* BEGIN PROVIDED TEXT *
The only objection urged to the sufficiency of the amended petition is that it fails to state the names of the heirs with reasonable certainty. The averment made by the administrator on this point is that "Lewis Novell and Nancy Novell claim to be the lawful heirs and distributees of the said Thomas Dorse," the decedent, and he further states that "to the best of his [the administrator's] knowledge, information, and belief, and after diligent search, the said Lewis Novell and Nancy Novell are the only heirs at law and distributees of the said Thomas Dorse." This averment, in connection with other requisite allegations, as to the sufficiency of which no objection is taken, was in full compliance with the statute providing that the names of the heirs must be stated, and was prima facie sufficient to confer jurisdiction on the probate court to hear and determine the matters alleged in the petition. Code 1886, § 2106. The only basis of knowledge in such cases must be either what is personally known to the petitioner, or such information as he may derive from others on inquiry. If the names of the heirs had been stated, without more, it would have been implied that the statement was made only to the best of the petitioner's knowledge and information. To verify it by the additional confirmation of his "belief" that the fact stated was true, could in no manner detract from the force of the allegation. It rather strengthens it. The judgment will be reversed on the authority of Lyons v. Hamner, 84 Ala. 197, 4 South. Rep. 26, and the cases cited and reviewed at length in the opinion of the court in that case. There is nothing in the case of Bingham v. Jones, 84 Ala. 202, 4 South. Rep. 409, cited by appellee's counsel, which countenances a different view of the case.

The record shows that the appellee appeared in the court below, claiming to be the sole heir at law of the decedent, and on her motion the petition of the administrator was dismissed. The bill of exceptions, however, which purports to set out all the evidence, fails to show that she was an heir at all, or had any interest in the estate of Dorse. If she had appeared and satisfied the court prima facie that she was an heir, the proper practice would be to permit her to be made a party defendant, with permission to controvert the application, including the statement as to who were the real heirs of the decedent. We have often held in such cases that an heir, whose name is omitted from the application, may appear even after judgment, and be made a party to the record, on petition and proof of interest, in order to sue out an appeal to this court, this being the only mode in which the interest of such heirs can be properly protected, after the order of sale is made. Lyons v. Hamner, 84 Ala. 201, (4 South. Rep. 26,) supra, and cases cited on page 202. It follows necessarily that they may become parties during the pendency of the proceeding in the court below, on like application and proof; otherwise the right of reversal would be futile, and without any benefit to the successful appellant. Where such proof is made to the satisfaction of the court, it defeats the application by disproving an essential averment as to who the heirs are, unless the petition be amended to correspond with such proof. The allegata and probata must correspond as to all matters material, as well in the probate as in the chancery court.

The court erred in dismissing the application in view of the fact that there was no evidence showing that the appellee, or any other person than the two named, was the lawful heir of the decedent. Reversed and remanded.
* END PROVIDED TEXT *
• **REQUIRED ACTIONS**
a. Translate this sentence from the court opinion into Spanish: "The only objection urged to the sufficiency of the amended petition is that it fails to state the names of the heirs with reasonable certainty."
b. According to the court opinion, whom did the administrator name as the only heirs at law and distributees of Thomas Dorse?
* BEGIN DATA LINES *
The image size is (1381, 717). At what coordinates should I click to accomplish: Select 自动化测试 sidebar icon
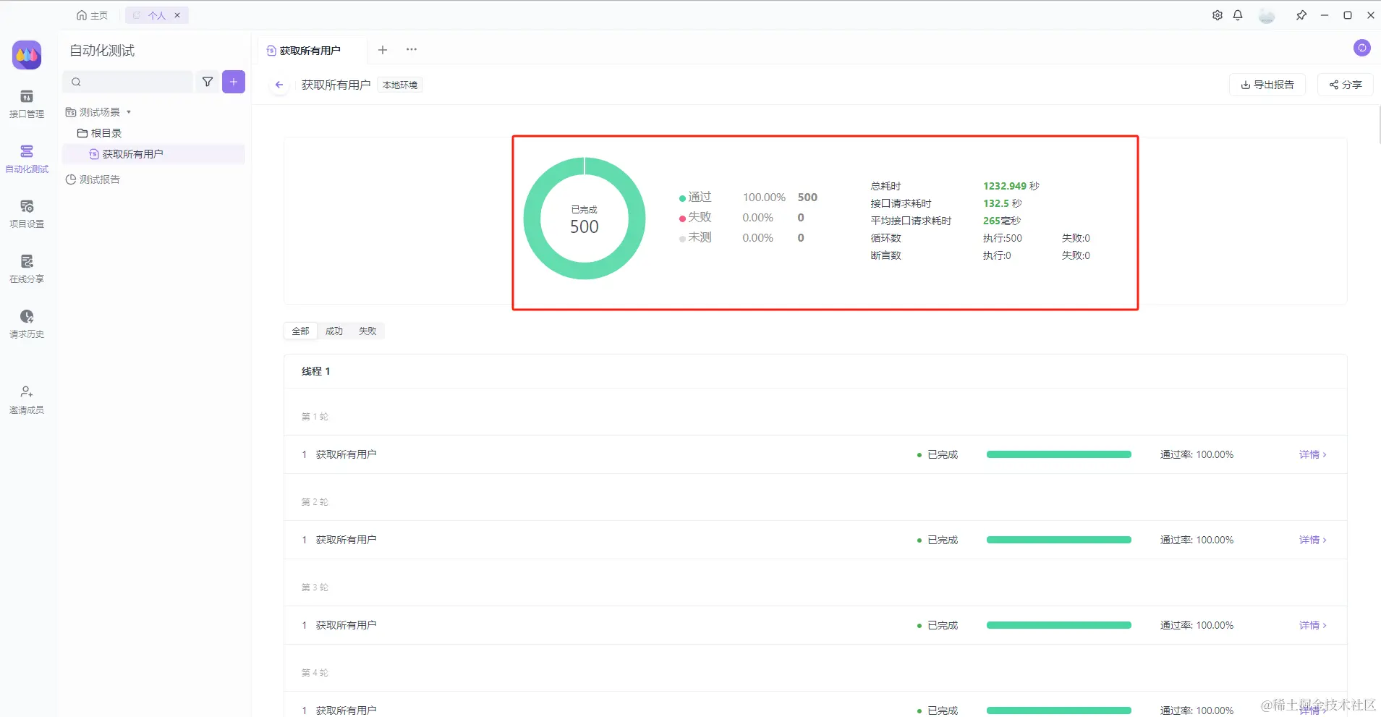tap(27, 159)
* END DATA LINES *
• **WORKED SOLUTIONS**
a. La única objeción planteada contra la suficiencia de la petición enmendada es que no indica los nombres de los herederos con certeza razonable.

b. Lewis Novell and Nancy Novell.